:: RECORD LIST ::
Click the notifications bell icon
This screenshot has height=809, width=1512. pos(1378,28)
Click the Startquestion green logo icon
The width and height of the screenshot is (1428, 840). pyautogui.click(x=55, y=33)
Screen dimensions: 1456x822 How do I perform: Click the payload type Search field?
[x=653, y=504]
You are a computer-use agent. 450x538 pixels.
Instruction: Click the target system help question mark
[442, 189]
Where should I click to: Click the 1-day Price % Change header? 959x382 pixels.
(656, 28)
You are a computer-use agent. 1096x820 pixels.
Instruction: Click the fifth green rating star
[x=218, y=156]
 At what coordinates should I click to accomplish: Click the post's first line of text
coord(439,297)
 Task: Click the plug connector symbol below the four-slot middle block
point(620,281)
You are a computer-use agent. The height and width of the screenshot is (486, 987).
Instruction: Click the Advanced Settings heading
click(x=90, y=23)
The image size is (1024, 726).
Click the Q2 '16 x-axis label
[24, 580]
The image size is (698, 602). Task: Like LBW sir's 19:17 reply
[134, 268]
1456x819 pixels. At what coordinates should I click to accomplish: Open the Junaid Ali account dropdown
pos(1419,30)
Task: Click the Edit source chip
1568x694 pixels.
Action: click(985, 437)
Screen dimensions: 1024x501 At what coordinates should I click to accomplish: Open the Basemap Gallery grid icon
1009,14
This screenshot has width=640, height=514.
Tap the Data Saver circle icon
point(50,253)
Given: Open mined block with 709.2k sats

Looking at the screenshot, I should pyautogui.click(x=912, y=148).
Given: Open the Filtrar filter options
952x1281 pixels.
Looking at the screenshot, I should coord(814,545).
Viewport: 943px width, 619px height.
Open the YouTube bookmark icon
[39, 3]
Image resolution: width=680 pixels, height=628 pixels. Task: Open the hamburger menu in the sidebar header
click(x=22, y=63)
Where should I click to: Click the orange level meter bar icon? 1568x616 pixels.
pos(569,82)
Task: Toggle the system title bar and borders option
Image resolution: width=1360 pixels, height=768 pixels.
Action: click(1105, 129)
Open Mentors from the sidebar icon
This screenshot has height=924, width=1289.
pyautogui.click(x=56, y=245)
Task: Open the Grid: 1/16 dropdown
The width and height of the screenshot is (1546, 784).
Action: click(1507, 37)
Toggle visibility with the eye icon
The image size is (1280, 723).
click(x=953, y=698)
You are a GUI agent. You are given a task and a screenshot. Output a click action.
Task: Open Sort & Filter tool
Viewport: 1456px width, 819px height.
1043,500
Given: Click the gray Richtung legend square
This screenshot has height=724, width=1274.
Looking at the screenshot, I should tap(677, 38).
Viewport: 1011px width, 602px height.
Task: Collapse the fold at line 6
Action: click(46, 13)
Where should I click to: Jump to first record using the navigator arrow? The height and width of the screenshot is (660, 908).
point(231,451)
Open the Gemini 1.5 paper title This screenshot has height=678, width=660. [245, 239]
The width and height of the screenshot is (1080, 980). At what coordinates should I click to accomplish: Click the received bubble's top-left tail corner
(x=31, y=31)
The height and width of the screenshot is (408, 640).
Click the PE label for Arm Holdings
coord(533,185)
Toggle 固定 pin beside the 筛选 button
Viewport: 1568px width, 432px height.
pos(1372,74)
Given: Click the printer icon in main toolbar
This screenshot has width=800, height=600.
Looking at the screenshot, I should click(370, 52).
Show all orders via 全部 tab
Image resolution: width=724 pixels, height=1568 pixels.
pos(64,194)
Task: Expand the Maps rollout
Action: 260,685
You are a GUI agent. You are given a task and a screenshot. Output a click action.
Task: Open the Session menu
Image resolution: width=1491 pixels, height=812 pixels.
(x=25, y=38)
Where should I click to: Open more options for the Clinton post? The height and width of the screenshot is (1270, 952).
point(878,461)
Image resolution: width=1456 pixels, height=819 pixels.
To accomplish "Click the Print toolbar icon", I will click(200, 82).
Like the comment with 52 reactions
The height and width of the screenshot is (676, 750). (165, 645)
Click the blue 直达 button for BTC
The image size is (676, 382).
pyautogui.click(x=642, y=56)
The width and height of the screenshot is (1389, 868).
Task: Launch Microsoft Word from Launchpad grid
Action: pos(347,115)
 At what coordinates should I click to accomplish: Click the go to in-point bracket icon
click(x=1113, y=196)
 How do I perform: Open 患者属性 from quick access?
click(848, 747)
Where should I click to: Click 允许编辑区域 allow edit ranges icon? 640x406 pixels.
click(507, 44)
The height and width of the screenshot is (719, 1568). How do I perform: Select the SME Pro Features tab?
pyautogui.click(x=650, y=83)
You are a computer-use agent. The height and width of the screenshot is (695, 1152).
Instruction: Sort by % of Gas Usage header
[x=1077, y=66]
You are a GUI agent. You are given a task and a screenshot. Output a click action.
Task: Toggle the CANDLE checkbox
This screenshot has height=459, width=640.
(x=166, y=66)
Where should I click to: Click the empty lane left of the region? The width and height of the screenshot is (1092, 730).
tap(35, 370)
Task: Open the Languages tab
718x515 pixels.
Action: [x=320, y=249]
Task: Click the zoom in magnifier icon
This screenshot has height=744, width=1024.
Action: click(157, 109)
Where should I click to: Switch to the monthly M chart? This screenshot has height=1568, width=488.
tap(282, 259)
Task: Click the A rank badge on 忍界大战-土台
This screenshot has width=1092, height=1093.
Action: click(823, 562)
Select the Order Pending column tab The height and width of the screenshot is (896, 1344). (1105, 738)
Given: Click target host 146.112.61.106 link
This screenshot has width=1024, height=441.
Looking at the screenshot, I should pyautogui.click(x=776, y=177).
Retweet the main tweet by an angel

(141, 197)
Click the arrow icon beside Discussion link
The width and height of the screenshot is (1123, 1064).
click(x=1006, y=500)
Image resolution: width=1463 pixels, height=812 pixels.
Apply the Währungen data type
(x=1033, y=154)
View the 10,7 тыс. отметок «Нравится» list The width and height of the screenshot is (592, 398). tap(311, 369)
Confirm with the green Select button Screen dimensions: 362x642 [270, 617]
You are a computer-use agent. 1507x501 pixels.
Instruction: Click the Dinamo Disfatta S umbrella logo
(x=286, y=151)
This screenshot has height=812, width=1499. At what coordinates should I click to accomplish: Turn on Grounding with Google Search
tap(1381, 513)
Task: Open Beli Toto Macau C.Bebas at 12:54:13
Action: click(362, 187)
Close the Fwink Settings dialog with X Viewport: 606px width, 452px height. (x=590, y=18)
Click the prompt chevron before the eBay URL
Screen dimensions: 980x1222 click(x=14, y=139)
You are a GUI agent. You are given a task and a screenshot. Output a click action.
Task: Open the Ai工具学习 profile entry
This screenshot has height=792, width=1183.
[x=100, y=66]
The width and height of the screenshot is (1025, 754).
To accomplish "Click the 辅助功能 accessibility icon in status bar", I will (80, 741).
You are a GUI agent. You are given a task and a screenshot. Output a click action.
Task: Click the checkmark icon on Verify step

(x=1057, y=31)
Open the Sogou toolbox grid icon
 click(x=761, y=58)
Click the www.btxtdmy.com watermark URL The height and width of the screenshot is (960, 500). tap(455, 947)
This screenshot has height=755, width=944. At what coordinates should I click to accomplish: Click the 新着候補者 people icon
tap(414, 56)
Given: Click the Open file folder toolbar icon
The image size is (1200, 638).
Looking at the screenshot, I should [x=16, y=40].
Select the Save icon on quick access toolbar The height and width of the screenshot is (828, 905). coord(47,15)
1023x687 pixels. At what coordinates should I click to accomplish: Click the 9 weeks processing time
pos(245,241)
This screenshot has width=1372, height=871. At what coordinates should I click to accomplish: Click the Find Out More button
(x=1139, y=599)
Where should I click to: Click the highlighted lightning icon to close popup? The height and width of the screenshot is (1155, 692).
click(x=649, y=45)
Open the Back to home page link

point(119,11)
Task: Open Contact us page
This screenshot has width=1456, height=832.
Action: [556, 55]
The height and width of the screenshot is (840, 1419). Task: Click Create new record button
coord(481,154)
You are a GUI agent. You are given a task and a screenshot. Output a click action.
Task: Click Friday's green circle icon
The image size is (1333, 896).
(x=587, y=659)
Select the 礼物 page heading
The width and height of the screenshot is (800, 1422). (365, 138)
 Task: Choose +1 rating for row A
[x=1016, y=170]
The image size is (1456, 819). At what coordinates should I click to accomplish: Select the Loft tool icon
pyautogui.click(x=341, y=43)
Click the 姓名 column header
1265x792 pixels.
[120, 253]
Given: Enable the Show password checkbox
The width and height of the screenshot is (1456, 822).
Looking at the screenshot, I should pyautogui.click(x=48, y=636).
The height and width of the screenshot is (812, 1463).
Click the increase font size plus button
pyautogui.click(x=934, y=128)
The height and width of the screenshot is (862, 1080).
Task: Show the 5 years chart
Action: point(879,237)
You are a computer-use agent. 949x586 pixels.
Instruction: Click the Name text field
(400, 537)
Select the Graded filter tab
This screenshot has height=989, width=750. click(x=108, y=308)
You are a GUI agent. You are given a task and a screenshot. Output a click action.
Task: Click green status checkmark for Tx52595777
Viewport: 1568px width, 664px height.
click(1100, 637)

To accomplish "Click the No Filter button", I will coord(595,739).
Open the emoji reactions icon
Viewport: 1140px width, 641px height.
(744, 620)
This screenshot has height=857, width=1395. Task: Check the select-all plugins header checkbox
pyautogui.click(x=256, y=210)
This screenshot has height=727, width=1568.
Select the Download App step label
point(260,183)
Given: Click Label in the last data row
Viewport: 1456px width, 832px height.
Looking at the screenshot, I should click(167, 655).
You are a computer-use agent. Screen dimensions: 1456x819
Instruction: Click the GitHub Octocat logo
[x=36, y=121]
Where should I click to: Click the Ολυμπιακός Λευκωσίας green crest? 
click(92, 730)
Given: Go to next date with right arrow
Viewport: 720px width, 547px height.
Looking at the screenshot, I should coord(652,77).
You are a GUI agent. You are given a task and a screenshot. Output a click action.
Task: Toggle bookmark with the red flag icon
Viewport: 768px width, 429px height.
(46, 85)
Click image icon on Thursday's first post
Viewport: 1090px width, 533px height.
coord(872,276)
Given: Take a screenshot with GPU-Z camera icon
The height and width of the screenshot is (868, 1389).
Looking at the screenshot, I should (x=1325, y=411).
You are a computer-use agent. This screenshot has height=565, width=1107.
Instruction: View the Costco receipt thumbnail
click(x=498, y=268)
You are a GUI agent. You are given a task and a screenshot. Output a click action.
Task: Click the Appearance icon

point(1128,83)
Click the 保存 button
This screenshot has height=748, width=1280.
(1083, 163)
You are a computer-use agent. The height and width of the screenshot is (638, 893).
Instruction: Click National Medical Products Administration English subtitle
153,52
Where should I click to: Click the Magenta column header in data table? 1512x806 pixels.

:: WRITTEN PROBLEM ::
Count the lines in the items above that contain the word "first". Reply with the number only.

:: FINISHED TASK ::
3